◆ Assigned task: Examine the records below. Report how many of their lines contain the word "height", with no other content.

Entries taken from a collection

==============================

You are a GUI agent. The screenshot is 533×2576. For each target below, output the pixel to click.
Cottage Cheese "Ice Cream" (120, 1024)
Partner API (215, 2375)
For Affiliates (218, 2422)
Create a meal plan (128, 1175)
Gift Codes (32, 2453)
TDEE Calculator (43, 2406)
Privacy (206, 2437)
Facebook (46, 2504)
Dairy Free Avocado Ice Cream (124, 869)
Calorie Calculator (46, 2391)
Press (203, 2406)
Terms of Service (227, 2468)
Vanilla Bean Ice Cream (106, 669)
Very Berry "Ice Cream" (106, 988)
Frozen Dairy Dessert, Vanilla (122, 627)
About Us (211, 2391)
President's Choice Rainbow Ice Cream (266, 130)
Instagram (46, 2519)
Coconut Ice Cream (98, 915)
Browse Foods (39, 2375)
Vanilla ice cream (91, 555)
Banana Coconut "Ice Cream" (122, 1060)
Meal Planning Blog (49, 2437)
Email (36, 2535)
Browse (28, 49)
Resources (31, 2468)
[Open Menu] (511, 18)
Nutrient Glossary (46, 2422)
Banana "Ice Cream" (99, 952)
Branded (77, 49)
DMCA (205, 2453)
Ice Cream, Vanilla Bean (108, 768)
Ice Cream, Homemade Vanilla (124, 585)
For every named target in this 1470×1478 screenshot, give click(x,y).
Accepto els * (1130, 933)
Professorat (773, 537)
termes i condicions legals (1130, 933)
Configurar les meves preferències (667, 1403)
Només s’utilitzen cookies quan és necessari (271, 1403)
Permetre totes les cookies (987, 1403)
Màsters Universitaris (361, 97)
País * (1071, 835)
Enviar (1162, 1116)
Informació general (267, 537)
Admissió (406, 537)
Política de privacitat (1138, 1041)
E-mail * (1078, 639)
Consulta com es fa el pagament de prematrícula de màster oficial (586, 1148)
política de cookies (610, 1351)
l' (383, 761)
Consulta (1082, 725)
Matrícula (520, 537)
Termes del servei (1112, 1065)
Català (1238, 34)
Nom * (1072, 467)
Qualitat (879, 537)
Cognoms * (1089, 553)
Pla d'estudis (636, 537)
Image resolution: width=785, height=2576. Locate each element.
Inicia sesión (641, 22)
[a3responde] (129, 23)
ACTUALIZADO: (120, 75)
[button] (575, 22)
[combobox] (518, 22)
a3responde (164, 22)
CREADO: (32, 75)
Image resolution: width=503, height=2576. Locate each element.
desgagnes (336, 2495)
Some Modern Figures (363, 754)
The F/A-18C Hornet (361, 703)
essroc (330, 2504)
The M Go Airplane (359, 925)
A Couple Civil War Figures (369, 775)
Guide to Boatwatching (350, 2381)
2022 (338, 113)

==============================

◆ Result of the exercise: 2